It may seem boring for some after playing Supreme Commander at only normal speed.  Units don't zip across the map like they used to. They don't die before you have a chance to respond to their attacks.  You have time to veteranize units and do cool things like flanks and formations before starting your next offensive.  You begin to use only scouts for actual scouting because they can get somewhere quick.  All units essentially could be used as scouts before because they all could zip around before.

The generals aren't buzzing in every two minutes telling you what your next objective is.  It's more like 30 minutes go by before you hear back from them.  It's like a more real battle is going on.  I'm not into building and bashing in 12 minutes to finish a game. I can stretch it out and get some cool bases built at various locations to make up for unit trip-time across the map. And then there's the battles.

The battles can go on for a good long time when they start. So why rush through all those quick little ones when you can have one long big one? And with better unit management besides?

And I can save a game and come back to it later.  Supreme Commander is a much better game for me now.  If I had wanted to play the game at normal speed, I would just play Starcraft instead.

May 07

Infogrames Finally Finished Its Supper

ATARI just had the rest of its company swallowed whole by Infogrames.  I don't think ATARI knew what it had been doing for the last ten years.  I'm guessing the company didn't even need to be numbed first.

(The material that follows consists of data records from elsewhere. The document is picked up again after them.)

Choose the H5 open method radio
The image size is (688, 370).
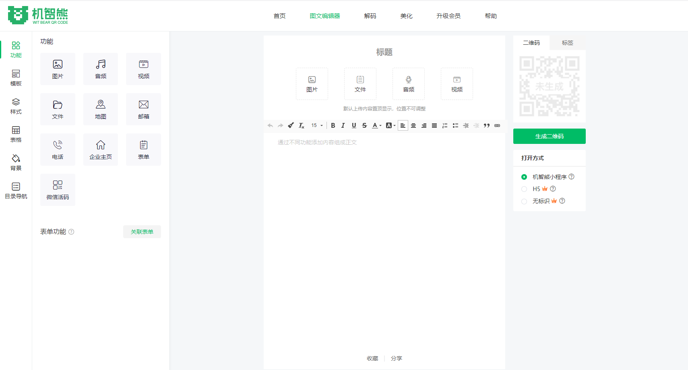524,189
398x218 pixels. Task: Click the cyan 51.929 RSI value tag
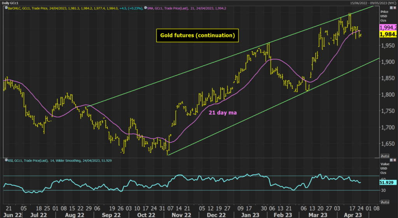pos(388,182)
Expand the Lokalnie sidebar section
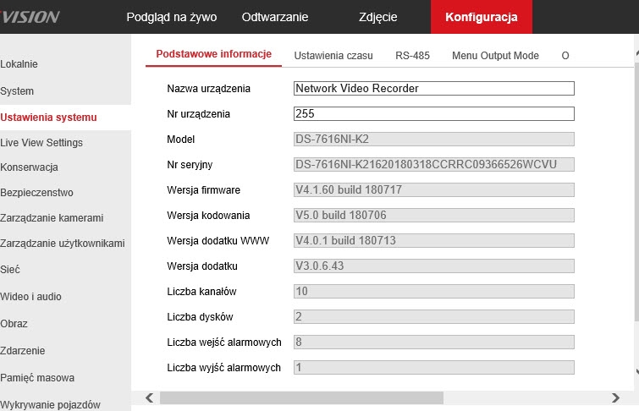This screenshot has height=411, width=639. (19, 64)
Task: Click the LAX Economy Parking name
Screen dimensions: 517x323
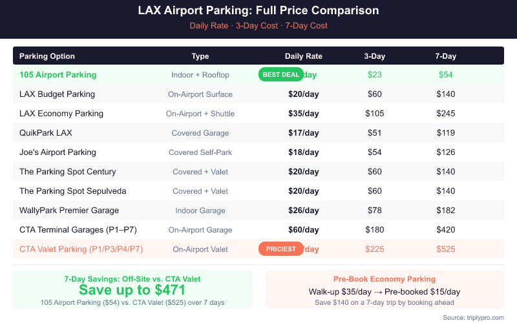Action: pos(61,114)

THQ Is Caught Acting Stupid

THQ reported losing over 35 million dollars so far this year.  It's not rocket science to figure out that if you have a lousy web site which you use to provide horrible software support, that skilled Interweb users will go elsewhere for their online playing and game buying.  Company of Heroes is a great game.  But a controlling software company has to allow other titles it owns to succeed just as much, rather than hoping to live off the income forever from its first hit.
 
Supreme Commander and its Forged Alliance so-called "expansion" game are both heading to the bargain bin already because both games were designed for PC's that no gamer owned yet in order to play them.  Word-of-mouth was, these games won't run on your brand new computer you just bought because it's not fast enough.
 
Advertising Forged Alliance as being a stand-alone game was another fatal software blunder.  In reality, the $39 Supreme Commander was still required to get the $39 worth of playing time out of Forged Alliance for $78 total.  A rather high price for a computer game that couldn't be played on one's own computer anyway.
 
Why a software company invents speedbumps and other obstacles to prevent their customers, who have been waiting for years to play their new game, from buying their products is beyond me.